Alan Mayer <ajm@....com> writes:

> Okay, I think we have it now.  assign_irq_vector *almost* does what we need.
> One minor thing is that assign_irq_vector ANDs against cpu_online_map.  We would
> need cpu_possible_map, so we get the vector on offline cpus that may come
> online.  The other thing is that assign_irq_vector doesn't allow the
> specification of interrupt priorities.  It would need to be modified to handle
> returning either a high priority vector or a low priority vector.  Would
> modifying the api for assign_irq_vector be the proper approach?

I don't know if it makes sense to modify assign_irq_vector or to 
have a companion function that uses the same data structures.

I think I would work on the companion function and if the code
can be made sufficiently similar merge the two functions.

> The interrupts don't necessarily fire on all cpus, it's just that they *can*
> fire on any cpu.  For example, the GRU triggers an interrupt (it is very
> IPI'ish) to a particular cpu in the event of a GRU TLB fault. That cpu handles
> the fault and returns.  But the fault can happen on any cpu, so all cpus need to
> be registered for the same vector and irq. This is probably splitting hairs; it
> is certainly no different in principal from timer interrupts or processor TLB
> faults.

Reasonable.  As long as you don't need to read a status register to figure
out what to do that sounds reasonable.  This does sound very much like
splitting hairs on a very platform specific capability.

If we can generalize the mechanism to things like per cpu timer
interrupts and such so that we reduced the total amount of code we
have to maintain I would find it a very compelling mechanism.

> As far as kernel_stat is concerned.  I see you're point.  NR_CPUS on our
> machines is going to be big (4K? 8K? something like that).  NR_IRQS is also
> going to big because of that.  It's unfortunate since the actual number of
> interrupt sources is going to be an order of magnitude smaller, at least.

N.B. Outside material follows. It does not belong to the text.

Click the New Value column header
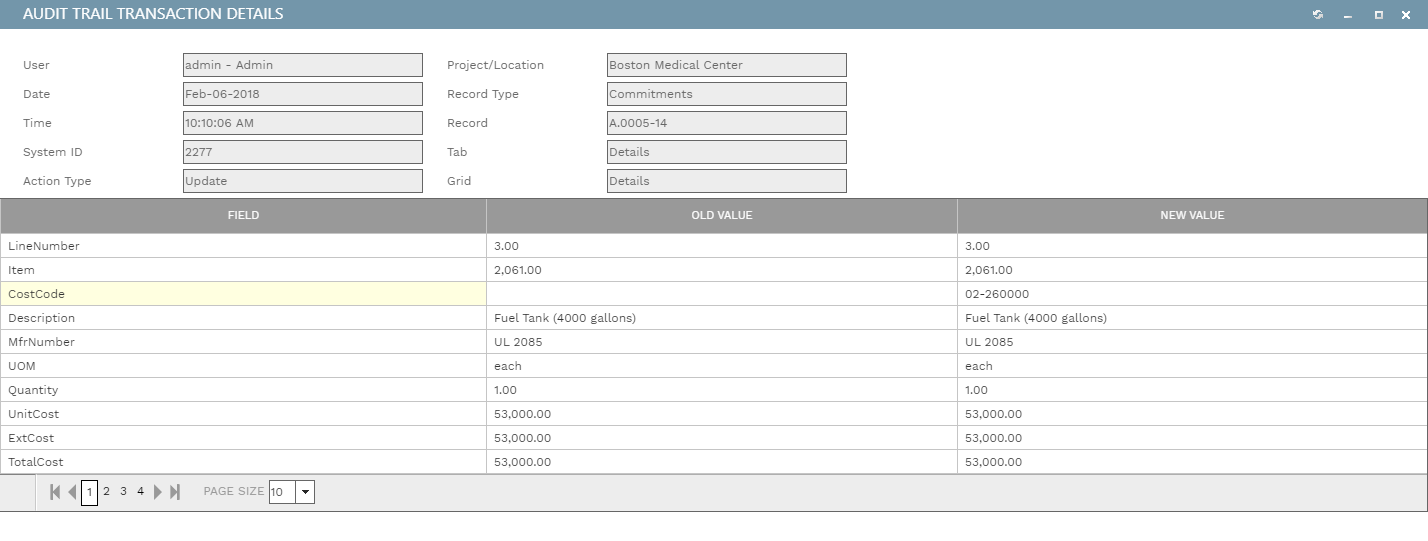(1192, 215)
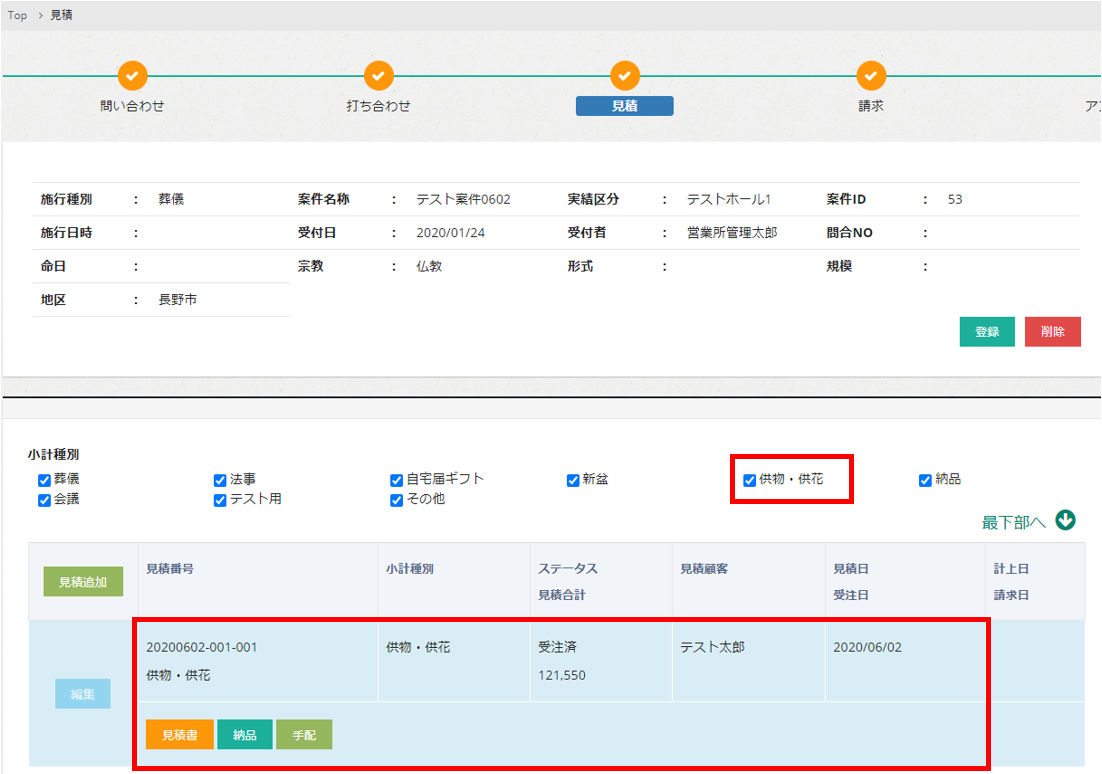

The number of interrupts sources is going to be smaller only because
SGI machines have or at least appear to have poor I/O compared to most
of the rest of machines in existence.  NR_CPUS*16 is a fairly
reasonable estimate on most machines in existence.  In the short term
it is going to get worse in the presence of MSI-X.  I was talking to a
developer at Intel last week about 256 irqs for one card.  I keep
having dreams about finding a way to just keep stats for a few cpus
but alas I don't think that is going to happen.  Silly us.